None of these Standard Terms and Conditions of Sale may be waived except in writing signed by Endur ID. A waiver on one or more occasions of any of these Standard Terms and Conditions of Sale shall not constitute or be deemed to be a waiver of these Terms and Conditions of Sale on any other occasion. No delay or failure of a party to exercise any right or remedy under these Standard Terms and Conditions of Sale will operate as a waiver thereof; no failure to enforce or insist upon compliance with any provision of these Standard Terms and Conditions of Sale on any one occasion shall be deemed to be a waiver of the party’s right to do so on another occasion; and no course of dealing between the parties will constitute a waiver, alteration, limitation or expansion of any of the parties’ rights and obligations under these Standard Terms and Conditions of Sale.
All notices and communications required or permitted to be provided under these Standard Terms and Conditions of Sale shall either be delivered personally, sent by reputable overnight delivery service (such as UPS or DHL) or sent by telecopy, with confirmation of receipt, to the addresses provided by each party in writing from time to time or to the then current fax number of the intended recipient. Notices shall be deemed to be received on the date of personal delivery, one day after deposit with a reputable overnight delivery service or, if sent by telecopier, upon return of confirmation of receipt. Either party may change its address for notice purposes by sending a written notice of change in accordance with this Section 14.
15. Additional or Inconsistent Terms:
Any term or condition of any Purchase Order or of any other document that is provided to Endur ID by Buyer which is in any way different from, inconsistent with or in addition to these Standard Terms and Conditions of Sale will not become a part of any contract between Endur ID and Buyer or be binding upon Endur ID, regardless of whether Endur ID specifically advises Buyer that it will not. To the extent that these Standard Terms and Conditions of Sale are part of an acceptance by Endur ID of an offer by Buyer, that acceptance is expressly conditioned upon Buyer’s agreement to these Standard Terms and Conditions of Sale.

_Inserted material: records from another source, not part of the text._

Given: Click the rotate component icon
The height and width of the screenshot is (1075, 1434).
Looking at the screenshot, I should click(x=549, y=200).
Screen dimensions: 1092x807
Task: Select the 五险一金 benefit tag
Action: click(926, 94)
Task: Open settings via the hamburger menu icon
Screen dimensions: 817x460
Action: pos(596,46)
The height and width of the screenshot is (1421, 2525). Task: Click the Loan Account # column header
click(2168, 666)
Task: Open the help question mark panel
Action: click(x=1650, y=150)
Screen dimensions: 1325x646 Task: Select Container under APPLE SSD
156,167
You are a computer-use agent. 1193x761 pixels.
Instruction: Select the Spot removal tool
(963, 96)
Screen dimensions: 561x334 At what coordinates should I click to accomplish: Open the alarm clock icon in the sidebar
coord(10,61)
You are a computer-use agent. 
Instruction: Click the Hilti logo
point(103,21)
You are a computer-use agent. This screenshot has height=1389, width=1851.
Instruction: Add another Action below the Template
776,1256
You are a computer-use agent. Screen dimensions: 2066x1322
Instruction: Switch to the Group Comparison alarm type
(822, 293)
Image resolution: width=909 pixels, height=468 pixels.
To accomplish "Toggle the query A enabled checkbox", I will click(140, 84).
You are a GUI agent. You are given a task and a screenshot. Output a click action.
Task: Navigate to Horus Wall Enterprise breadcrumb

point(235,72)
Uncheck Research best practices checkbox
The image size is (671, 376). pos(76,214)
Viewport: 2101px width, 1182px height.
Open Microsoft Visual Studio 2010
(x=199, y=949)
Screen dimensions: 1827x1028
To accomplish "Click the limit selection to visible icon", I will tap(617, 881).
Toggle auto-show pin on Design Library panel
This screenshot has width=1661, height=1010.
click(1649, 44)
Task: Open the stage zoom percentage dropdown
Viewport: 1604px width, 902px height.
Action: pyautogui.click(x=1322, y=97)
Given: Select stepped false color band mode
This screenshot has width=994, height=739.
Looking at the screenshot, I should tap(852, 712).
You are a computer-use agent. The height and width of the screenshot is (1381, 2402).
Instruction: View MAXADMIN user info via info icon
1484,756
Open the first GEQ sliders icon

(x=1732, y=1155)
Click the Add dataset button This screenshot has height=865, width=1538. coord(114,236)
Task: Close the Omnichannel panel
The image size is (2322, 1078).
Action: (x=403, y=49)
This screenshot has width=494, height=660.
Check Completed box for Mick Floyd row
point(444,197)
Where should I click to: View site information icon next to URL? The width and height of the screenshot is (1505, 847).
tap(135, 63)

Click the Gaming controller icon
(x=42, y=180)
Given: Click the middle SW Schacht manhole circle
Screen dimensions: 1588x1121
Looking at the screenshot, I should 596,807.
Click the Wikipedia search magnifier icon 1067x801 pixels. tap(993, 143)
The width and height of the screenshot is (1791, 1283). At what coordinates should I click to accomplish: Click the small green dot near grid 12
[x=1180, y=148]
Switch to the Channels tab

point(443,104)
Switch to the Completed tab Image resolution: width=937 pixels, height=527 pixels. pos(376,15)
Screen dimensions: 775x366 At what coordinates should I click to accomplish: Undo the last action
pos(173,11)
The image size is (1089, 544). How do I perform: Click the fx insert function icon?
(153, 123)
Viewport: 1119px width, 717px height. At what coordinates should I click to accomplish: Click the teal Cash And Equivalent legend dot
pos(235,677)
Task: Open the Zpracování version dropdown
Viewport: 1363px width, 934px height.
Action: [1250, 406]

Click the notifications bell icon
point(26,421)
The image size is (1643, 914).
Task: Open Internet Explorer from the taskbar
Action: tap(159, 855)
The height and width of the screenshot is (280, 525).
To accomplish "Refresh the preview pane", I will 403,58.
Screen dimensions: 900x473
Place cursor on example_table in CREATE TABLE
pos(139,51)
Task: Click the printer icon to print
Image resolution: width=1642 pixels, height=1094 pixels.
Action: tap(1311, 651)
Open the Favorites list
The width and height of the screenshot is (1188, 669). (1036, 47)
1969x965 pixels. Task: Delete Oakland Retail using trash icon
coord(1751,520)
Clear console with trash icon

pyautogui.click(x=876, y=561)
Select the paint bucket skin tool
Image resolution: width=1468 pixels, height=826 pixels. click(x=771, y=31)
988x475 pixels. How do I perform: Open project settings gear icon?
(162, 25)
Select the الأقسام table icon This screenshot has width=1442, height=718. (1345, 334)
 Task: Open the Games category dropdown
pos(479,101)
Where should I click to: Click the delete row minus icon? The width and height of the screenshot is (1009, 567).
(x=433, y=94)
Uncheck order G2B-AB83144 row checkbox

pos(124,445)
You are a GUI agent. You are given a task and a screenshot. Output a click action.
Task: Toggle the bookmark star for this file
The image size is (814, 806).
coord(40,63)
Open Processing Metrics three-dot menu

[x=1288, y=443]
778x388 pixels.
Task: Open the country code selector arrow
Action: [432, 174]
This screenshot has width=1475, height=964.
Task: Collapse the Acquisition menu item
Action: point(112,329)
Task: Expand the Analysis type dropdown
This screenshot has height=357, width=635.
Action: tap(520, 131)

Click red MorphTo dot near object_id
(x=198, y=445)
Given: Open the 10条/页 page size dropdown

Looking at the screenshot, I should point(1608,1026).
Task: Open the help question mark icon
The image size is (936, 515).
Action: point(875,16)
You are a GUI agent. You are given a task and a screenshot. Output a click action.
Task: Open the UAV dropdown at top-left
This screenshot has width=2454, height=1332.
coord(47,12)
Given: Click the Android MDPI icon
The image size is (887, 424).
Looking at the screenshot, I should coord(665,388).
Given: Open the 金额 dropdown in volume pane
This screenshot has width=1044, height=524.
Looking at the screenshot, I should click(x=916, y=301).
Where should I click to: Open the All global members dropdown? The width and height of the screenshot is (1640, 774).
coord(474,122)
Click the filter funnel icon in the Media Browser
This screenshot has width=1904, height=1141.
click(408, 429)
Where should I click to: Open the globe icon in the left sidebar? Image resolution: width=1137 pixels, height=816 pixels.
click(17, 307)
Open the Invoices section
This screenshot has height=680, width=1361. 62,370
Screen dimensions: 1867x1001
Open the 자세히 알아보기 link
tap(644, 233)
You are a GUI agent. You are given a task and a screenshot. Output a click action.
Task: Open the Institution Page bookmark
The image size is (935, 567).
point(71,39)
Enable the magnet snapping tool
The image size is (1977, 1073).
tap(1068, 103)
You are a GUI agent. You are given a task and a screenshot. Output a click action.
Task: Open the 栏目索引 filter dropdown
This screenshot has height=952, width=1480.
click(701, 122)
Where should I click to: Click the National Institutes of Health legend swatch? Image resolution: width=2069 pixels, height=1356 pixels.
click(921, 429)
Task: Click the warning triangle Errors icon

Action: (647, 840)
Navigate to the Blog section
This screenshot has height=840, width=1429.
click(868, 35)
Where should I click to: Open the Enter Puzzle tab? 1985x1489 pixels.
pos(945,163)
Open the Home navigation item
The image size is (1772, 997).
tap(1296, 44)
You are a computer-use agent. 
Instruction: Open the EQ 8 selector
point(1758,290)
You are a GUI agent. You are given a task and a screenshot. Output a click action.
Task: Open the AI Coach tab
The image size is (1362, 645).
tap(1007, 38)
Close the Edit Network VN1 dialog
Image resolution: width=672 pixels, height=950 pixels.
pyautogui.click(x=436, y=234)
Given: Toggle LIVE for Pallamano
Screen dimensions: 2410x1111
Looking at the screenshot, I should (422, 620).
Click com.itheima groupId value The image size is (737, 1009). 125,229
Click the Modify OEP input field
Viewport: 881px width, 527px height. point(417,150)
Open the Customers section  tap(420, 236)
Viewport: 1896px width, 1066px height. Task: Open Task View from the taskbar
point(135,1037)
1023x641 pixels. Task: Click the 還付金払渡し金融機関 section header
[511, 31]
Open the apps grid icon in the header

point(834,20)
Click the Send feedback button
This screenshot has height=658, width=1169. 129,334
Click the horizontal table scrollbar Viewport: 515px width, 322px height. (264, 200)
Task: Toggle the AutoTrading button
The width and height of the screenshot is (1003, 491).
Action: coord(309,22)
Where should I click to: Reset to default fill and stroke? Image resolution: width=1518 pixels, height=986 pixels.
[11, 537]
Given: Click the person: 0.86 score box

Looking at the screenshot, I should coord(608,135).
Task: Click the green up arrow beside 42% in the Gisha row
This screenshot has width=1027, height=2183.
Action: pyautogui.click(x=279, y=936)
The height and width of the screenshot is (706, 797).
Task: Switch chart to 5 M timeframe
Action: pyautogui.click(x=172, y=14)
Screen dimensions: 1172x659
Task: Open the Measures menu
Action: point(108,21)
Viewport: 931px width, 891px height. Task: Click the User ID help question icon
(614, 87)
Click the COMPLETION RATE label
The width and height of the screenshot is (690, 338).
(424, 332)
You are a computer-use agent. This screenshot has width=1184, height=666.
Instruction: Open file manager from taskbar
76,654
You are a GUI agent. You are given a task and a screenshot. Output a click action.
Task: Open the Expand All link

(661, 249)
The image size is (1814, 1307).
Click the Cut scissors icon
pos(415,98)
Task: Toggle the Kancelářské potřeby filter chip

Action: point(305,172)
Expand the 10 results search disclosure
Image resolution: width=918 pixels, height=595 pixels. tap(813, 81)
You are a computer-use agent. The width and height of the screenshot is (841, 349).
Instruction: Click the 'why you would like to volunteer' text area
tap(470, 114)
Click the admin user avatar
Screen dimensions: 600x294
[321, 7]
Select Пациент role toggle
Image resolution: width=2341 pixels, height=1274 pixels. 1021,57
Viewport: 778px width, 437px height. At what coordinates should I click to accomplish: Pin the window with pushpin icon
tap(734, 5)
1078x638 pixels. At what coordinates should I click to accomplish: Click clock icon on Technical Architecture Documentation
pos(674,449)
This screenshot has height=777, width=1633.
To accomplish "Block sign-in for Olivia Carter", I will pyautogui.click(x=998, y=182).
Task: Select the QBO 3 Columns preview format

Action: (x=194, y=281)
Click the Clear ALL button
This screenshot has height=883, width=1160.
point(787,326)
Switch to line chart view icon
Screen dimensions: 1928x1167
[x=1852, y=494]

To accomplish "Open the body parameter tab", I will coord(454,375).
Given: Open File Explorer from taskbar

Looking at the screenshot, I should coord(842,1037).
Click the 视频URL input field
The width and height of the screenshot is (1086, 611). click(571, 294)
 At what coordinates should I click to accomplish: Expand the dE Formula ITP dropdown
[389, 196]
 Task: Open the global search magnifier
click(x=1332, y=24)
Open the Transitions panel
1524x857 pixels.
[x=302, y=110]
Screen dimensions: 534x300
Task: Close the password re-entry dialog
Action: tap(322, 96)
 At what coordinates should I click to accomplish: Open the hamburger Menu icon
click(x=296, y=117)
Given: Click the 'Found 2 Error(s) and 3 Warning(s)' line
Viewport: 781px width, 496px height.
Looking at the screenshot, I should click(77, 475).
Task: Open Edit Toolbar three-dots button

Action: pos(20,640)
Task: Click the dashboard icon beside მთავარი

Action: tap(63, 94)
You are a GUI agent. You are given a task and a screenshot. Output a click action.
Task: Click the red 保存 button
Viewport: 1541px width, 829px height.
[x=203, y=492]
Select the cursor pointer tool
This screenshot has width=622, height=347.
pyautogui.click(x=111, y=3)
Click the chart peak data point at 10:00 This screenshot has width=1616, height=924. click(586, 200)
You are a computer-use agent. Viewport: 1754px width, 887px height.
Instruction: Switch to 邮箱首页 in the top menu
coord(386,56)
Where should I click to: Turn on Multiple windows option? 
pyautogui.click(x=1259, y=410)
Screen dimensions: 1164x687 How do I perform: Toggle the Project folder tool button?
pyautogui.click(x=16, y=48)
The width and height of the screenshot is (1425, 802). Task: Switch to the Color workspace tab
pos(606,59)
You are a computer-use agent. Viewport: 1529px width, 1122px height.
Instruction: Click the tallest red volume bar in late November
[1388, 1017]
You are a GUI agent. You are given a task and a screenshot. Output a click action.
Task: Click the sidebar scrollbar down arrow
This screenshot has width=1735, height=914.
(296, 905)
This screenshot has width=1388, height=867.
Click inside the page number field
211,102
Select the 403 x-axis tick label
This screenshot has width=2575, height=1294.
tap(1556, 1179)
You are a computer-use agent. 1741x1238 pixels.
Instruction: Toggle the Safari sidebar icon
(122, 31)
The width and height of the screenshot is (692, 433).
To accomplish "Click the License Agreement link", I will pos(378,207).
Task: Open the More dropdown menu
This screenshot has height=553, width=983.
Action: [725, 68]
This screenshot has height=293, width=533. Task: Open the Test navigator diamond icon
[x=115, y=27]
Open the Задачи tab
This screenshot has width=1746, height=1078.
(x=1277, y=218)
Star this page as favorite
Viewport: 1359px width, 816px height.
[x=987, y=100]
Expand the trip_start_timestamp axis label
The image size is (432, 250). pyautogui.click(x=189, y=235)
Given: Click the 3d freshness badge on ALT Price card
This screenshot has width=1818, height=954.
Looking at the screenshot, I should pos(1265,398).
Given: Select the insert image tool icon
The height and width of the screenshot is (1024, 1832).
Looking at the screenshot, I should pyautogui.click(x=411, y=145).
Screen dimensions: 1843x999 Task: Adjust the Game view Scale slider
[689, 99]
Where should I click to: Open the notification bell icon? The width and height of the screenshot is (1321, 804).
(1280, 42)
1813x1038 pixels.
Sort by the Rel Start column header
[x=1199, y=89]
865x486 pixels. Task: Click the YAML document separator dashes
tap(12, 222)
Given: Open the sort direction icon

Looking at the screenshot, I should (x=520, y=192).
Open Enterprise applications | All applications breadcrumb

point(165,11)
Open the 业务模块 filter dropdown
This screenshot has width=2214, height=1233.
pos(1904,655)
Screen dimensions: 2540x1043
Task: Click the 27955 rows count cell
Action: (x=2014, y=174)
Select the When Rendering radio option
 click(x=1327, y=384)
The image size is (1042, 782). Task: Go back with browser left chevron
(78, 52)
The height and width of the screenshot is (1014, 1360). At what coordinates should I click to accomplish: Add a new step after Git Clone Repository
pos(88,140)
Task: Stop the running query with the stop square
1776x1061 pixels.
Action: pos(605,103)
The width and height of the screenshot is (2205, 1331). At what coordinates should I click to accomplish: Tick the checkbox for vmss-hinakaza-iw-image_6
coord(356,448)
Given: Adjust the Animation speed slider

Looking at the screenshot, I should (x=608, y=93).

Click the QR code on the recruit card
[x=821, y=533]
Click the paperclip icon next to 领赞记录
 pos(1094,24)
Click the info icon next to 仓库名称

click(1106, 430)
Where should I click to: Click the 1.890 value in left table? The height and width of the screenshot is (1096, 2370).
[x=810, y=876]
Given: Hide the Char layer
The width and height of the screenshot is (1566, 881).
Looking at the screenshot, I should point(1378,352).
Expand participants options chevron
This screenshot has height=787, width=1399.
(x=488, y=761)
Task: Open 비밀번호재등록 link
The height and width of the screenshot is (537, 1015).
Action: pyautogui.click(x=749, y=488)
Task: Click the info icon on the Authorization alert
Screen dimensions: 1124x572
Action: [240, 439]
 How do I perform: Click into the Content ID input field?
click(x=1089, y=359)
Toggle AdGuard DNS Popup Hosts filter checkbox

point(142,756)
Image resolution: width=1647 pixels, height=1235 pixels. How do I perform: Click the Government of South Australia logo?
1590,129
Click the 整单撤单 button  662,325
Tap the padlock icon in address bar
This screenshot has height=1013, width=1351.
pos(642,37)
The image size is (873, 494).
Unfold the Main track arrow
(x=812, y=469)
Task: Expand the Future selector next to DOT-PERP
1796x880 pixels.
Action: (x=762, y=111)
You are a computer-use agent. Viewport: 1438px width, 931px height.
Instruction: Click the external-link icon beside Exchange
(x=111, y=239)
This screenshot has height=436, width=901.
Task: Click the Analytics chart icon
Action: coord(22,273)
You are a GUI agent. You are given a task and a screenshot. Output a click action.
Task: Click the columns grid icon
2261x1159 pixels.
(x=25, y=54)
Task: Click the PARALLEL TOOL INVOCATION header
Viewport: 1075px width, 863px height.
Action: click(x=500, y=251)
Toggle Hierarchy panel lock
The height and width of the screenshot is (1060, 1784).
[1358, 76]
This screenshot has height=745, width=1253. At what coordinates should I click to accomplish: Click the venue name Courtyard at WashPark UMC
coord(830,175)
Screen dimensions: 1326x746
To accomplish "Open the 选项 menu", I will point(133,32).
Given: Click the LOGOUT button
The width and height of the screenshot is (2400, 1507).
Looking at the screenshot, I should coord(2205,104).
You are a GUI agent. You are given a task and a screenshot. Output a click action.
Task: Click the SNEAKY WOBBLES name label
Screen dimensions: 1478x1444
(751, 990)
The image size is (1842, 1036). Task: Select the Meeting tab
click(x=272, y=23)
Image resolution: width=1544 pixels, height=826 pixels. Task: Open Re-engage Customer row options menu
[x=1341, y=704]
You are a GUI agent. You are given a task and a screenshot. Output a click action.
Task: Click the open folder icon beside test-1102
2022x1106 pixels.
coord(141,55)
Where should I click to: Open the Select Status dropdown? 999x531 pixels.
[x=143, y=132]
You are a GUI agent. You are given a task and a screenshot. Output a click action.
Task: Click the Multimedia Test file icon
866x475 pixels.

Endur ID shall have no obligation to note any difference between these Standard Terms and Conditions of Sale and any additional or modified terms contained in any communication from Buyer, and Endur ID’s failure to object to any such additional or modified terms will not constitute a waiver of any of these Standard Terms and Conditions of Sale or an acceptance of any such additional or modified terms. Buyer may not condition any acceptance of delivery or retention of the Products upon the waiver or modification of any of these Standard Terms and Conditions of Sale. In addition to all other factors, any act of control or retention over the Products which is exercised by Buyer after delivery shall constitute a confirmation by Buyer that only these Terms and Conditions of Sale apply to the transaction. When applicable, Endur ID, will require copies of the original quote and purchase order from the customer facility. See Endur ID “Standard Terms and Conditions of Sale” Section 2 for additional instruction or explanation.